● THE TASK: Only an exact repetition of the lines from the one that holds "Select the Mg element tile" to the end of the records is wanted.

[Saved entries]
---

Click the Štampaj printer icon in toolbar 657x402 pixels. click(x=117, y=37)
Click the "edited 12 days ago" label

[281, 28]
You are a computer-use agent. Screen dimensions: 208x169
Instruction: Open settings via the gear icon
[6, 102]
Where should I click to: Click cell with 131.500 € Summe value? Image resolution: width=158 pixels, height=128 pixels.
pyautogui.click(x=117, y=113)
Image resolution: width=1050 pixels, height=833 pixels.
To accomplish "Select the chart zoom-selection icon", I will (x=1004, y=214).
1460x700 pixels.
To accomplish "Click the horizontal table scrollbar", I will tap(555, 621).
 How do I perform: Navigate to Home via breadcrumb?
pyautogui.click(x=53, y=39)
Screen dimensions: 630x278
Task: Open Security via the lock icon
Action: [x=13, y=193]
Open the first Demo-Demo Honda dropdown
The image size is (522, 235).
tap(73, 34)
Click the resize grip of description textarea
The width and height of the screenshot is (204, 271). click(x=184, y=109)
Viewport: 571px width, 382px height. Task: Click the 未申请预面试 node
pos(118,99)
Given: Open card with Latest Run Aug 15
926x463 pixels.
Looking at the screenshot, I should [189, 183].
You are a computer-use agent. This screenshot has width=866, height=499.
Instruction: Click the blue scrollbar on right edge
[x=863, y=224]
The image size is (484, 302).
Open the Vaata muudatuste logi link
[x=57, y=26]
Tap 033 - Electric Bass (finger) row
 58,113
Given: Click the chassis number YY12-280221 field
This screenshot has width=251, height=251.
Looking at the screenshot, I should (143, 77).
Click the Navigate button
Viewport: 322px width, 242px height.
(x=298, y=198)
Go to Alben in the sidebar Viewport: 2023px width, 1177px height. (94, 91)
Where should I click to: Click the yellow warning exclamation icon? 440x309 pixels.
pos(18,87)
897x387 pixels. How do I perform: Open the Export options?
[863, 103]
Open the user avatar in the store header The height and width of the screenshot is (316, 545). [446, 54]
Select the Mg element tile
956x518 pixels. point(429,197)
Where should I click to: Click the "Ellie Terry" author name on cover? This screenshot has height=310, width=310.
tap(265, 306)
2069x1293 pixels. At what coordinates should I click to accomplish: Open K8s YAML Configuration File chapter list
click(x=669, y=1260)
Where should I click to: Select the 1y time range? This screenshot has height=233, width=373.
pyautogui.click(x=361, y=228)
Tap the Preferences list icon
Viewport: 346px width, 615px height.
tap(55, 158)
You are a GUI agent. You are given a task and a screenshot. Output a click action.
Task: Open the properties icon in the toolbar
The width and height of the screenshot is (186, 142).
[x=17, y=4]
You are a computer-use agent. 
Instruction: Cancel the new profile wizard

---

● PROBLEM SOLUTION:
Select the Mg element tile
956x518 pixels. point(429,197)
Where should I click to: Click the "Ellie Terry" author name on cover? This screenshot has height=310, width=310.
tap(265, 306)
2069x1293 pixels. At what coordinates should I click to accomplish: Open K8s YAML Configuration File chapter list
click(x=669, y=1260)
Where should I click to: Select the 1y time range? This screenshot has height=233, width=373.
pyautogui.click(x=361, y=228)
Tap the Preferences list icon
Viewport: 346px width, 615px height.
tap(55, 158)
You are a GUI agent. You are given a task and a screenshot. Output a click action.
Task: Open the properties icon in the toolbar
The width and height of the screenshot is (186, 142).
[x=17, y=4]
You are a computer-use agent. 
Instruction: Cancel the new profile wizard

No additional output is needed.